§ **What you have to do**:
Extract every row below and reproduce each line verbatim, in its original order.

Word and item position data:
────────

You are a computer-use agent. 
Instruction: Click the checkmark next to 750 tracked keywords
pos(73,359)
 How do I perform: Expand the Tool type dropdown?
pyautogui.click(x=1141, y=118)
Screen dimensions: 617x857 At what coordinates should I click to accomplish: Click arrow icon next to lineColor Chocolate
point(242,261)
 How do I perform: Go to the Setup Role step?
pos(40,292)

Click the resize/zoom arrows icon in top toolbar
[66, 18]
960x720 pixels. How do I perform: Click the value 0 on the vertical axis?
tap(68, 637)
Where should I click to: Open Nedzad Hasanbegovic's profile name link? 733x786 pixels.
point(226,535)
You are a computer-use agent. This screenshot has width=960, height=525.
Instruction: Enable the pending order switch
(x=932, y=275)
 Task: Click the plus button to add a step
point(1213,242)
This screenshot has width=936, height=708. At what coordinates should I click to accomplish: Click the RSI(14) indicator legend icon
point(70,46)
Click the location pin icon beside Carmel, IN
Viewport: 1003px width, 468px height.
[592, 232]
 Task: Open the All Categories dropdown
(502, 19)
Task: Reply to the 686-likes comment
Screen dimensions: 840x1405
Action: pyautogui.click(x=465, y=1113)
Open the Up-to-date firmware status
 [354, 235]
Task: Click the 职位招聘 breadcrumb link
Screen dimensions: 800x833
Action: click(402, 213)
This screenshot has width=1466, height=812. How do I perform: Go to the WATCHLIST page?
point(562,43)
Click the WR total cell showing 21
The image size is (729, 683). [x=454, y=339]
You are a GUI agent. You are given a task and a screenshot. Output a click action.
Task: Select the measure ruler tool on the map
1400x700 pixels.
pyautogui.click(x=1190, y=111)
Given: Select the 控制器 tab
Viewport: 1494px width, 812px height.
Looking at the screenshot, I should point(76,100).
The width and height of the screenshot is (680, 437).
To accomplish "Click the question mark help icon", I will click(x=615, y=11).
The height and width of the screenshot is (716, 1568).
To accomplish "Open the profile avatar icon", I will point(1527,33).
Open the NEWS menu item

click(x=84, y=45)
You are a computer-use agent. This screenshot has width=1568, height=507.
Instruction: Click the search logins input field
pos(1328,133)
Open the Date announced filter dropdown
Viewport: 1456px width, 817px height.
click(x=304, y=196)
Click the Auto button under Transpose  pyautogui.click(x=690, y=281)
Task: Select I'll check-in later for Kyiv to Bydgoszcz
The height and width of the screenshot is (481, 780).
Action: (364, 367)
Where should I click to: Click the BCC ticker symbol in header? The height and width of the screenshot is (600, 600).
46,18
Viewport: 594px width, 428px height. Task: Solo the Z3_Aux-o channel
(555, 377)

────────

§ **Exercise result**:
You are a computer-use agent. 
Instruction: Click the checkmark next to 750 tracked keywords
pos(73,359)
 How do I perform: Expand the Tool type dropdown?
pyautogui.click(x=1141, y=118)
Screen dimensions: 617x857 At what coordinates should I click to accomplish: Click arrow icon next to lineColor Chocolate
point(242,261)
 How do I perform: Go to the Setup Role step?
pos(40,292)

Click the resize/zoom arrows icon in top toolbar
[66, 18]
960x720 pixels. How do I perform: Click the value 0 on the vertical axis?
tap(68, 637)
Where should I click to: Open Nedzad Hasanbegovic's profile name link? 733x786 pixels.
point(226,535)
You are a computer-use agent. This screenshot has width=960, height=525.
Instruction: Enable the pending order switch
(x=932, y=275)
 Task: Click the plus button to add a step
point(1213,242)
This screenshot has width=936, height=708. At what coordinates should I click to accomplish: Click the RSI(14) indicator legend icon
point(70,46)
Click the location pin icon beside Carmel, IN
Viewport: 1003px width, 468px height.
[592, 232]
 Task: Open the All Categories dropdown
(502, 19)
Task: Reply to the 686-likes comment
Screen dimensions: 840x1405
Action: pyautogui.click(x=465, y=1113)
Open the Up-to-date firmware status
 [354, 235]
Task: Click the 职位招聘 breadcrumb link
Screen dimensions: 800x833
Action: click(402, 213)
This screenshot has width=1466, height=812. How do I perform: Go to the WATCHLIST page?
point(562,43)
Click the WR total cell showing 21
The image size is (729, 683). [x=454, y=339]
You are a GUI agent. You are given a task and a screenshot. Output a click action.
Task: Select the measure ruler tool on the map
1400x700 pixels.
pyautogui.click(x=1190, y=111)
Given: Select the 控制器 tab
Viewport: 1494px width, 812px height.
Looking at the screenshot, I should point(76,100).
The width and height of the screenshot is (680, 437).
To accomplish "Click the question mark help icon", I will click(x=615, y=11).
The height and width of the screenshot is (716, 1568).
To accomplish "Open the profile avatar icon", I will point(1527,33).
Open the NEWS menu item

click(x=84, y=45)
You are a computer-use agent. This screenshot has width=1568, height=507.
Instruction: Click the search logins input field
pos(1328,133)
Open the Date announced filter dropdown
Viewport: 1456px width, 817px height.
click(x=304, y=196)
Click the Auto button under Transpose  pyautogui.click(x=690, y=281)
Task: Select I'll check-in later for Kyiv to Bydgoszcz
The height and width of the screenshot is (481, 780).
Action: (364, 367)
Where should I click to: Click the BCC ticker symbol in header? The height and width of the screenshot is (600, 600).
46,18
Viewport: 594px width, 428px height. Task: Solo the Z3_Aux-o channel
(555, 377)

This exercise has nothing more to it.